The Spokane Mann-Grandstaff Veteran Affairs Medical Center plans to erect a mental health and education building on its campus in northwest Spokane to kick off a few projects in the works there with a combined value estimated at nearly $35 million.
The next project expected to break ground likely will be a planned Intensive Outpatient Mental Health and Education Building that would be on the west side of the 38-acre VAMC campus at 4815 N. Assembly, says Jesse Hahne, VAMC project manager.
The U.S. Department of Veterans Affairs is negotiating a construction contract with Povolny Group Inc., of West St. Paul, Minn., which submitted a low bid of $7.9 million to construct the building.
Other planned projects likely to start this year or next include a $16 million boiler plant, a $10 million primary care clinic, and a $1 million computed-tomography unit expansion.
Hahne says the 20,000-square-foot Intensive Outpatient Mental Health and Education Building will have two stories and a basement.
VAMC educational services will occupy the ground floor, and behavioral health services will occupy the second floor, he says. The basement eventually will be an auditorium.
KMA Inc. Architects, of Seattle, designed the project.
Hahne says the building will be constructed at the site of one of the medical center’s original dorm buildings.
He says the dorm building likely will be demolished in July to make room for the project, which will take more than a year to complete.
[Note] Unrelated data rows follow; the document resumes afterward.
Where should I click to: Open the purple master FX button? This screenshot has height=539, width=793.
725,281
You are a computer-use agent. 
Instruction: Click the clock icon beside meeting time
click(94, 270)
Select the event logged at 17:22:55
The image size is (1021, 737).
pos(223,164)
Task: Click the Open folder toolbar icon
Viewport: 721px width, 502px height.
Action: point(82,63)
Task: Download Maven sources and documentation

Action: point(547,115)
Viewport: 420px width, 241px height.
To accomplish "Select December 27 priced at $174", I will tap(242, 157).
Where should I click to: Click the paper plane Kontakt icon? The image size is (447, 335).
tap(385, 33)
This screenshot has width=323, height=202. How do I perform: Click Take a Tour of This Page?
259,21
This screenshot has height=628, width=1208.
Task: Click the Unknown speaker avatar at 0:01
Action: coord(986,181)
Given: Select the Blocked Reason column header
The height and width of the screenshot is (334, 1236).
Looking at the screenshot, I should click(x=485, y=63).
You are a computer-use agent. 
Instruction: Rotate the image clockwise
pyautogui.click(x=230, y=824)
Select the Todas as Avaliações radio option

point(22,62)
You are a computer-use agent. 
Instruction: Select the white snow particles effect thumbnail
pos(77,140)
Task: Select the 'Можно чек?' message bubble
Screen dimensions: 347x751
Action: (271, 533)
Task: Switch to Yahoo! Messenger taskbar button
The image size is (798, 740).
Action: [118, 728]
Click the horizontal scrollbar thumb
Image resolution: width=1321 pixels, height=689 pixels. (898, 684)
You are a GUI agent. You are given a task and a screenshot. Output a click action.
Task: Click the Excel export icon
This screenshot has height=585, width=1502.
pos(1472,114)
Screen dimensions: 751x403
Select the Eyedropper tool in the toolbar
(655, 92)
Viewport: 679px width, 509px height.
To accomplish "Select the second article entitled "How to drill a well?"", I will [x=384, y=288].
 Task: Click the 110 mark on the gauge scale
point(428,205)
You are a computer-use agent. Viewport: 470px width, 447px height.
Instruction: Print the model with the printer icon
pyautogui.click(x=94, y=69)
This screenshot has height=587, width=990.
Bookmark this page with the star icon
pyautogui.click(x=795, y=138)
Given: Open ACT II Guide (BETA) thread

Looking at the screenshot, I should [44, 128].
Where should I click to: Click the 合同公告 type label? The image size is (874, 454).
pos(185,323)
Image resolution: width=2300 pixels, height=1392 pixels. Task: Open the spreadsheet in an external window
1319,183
Dr. Quinn Bastian, chief of behavioral health services, says the top floor of the building will provide a dozen offices and two needed group therapy rooms.
The new quarters also will have room for patient intake and evaluations, individual therapies, and substance abuse counseling, Bastian says.
“Intensive outpatient mental health is a great program that will help us meet a need that has been a challenge for us in this area,” he says, describing it as a level of care between acute hospitalization and face-to-face counseling.
“It’s for someone who may be struggling, but not in need of hospitalization,” he says, adding that the program also will help people after hospitalization in the transition to outpatient care.
Bastian says the building also will provide space for outpatient psychiatry residency training through the Providence Psychiatry Residency Spokane program.
“We have three residents now, and we’ll have another three soon,” he says. “The program will continue to grow until we have up to 15 psychiatry residents.”
The VAMC expanded its behavioral health services here about five years ago with the construction of its two-story, 18,000-square-foot mental health building, which is connected to the north end of the veteran hospital’s main building.
Since then, the behavioral health services team has grown 60 percent to a staff of more than 120. VAMC is recruiting to fill 22 additional positions, including six psychiatrists, five psychologists, nurses, social workers, and other clinical staff.
Sharon Bradley, chief of education services at Spokane VAMC, says new training rooms and a simulation lab combined likely will take up more than half of the education services’ space in the building, and the rest will be for offices and the Spokane VAMC’s library.
“We have space issues, and this is going to help a lot with the quality of our education services,” Bradley says.
The simulation lab will have state-of-the-art equipment to meet needs of the VAMC’s growing training programs involving students and medical residents from University of Washington, Washington State University, Eastern Washington University, and other colleges’ medicine, dental, and health sciences programs.
The hospital’s current training room has only enough space for a maximum of 16 people, Bradley says.
Training space in the educational services floor will increase the hospital’s capacity to accommodate medical and health trainees, she says.
“We can provide rotations for those people and enhance veteran health care in the long run,” she says.
Of other projects on the horizon, the largest is a $16 million boiler plant, which is in the initial design phase, Hahne says.
The plant will be located in a new 6,500-square-foot building that’s to be constructed on the west side of the campus.
Riverside Engineering PLLC, of Spokane, is designing the boiler plant project, which likely will go out for contractor bids in the fall.
Spokane VAMC also plans to build a previously announced $10 million, 25,000-square-foot primary care center that’s to be constructed between the main hospital and Assembly Street, which runs along the east edge of the campus.
Construction originally had been scheduled to begin this spring, but Hahne says the project has been delayed while VA security policy changes are being incorporated into the design.